The task
Could you format the rows from the line containing "Given: Open Venky Reviews profile picture" through the line containing "Click the call" as a Markdown table with the columns No. and Line, numbering each line and leaving out blank lines?

Provided data

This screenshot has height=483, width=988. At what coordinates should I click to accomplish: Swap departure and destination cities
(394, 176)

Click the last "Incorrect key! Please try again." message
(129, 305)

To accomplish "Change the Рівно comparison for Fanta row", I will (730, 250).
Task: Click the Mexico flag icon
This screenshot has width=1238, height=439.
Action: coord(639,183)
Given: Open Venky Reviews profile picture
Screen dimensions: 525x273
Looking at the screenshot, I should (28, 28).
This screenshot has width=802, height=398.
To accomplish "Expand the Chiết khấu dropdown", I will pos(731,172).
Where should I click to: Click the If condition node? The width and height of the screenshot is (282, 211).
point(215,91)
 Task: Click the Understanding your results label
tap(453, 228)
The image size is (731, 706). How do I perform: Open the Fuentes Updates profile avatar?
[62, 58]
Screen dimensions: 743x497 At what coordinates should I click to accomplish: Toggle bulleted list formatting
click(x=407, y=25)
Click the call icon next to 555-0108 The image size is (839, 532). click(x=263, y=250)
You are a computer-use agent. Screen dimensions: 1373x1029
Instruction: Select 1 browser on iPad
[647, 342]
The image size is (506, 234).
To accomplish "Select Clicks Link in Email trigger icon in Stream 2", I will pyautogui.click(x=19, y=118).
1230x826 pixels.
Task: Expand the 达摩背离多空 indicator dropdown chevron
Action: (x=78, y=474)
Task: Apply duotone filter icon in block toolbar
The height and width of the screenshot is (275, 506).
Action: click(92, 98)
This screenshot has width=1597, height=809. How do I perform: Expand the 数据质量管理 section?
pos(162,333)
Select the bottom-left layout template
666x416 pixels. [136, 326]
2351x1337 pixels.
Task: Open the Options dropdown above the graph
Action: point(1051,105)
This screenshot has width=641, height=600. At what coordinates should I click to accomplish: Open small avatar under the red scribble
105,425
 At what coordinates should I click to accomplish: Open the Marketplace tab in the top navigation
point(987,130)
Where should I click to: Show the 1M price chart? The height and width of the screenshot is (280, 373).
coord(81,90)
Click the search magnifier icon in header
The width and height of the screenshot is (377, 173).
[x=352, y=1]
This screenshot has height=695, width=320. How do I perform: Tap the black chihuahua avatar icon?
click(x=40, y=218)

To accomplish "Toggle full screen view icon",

Solution to this exercise
| No. | Line |
|---|---|
| 1 | Given: Open Venky Reviews profile picture |
| 2 | Screen dimensions: 525x273 |
| 3 | Looking at the screenshot, I should (28, 28). |
| 4 | This screenshot has width=802, height=398. |
| 5 | To accomplish "Expand the Chiết khấu dropdown", I will pos(731,172). |
| 6 | Where should I click to: Click the If condition node? The width and height of the screenshot is (282, 211). |
| 7 | point(215,91) |
| 8 |  Task: Click the Understanding your results label |
| 9 | tap(453, 228) |
| 10 | The image size is (731, 706). How do I perform: Open the Fuentes Updates profile avatar? |
| 11 | [62, 58] |
| 12 | Screen dimensions: 743x497 At what coordinates should I click to accomplish: Toggle bulleted list formatting |
| 13 | click(x=407, y=25) |
| 14 | Click the call icon next to 555-0108 The image size is (839, 532). click(x=263, y=250) |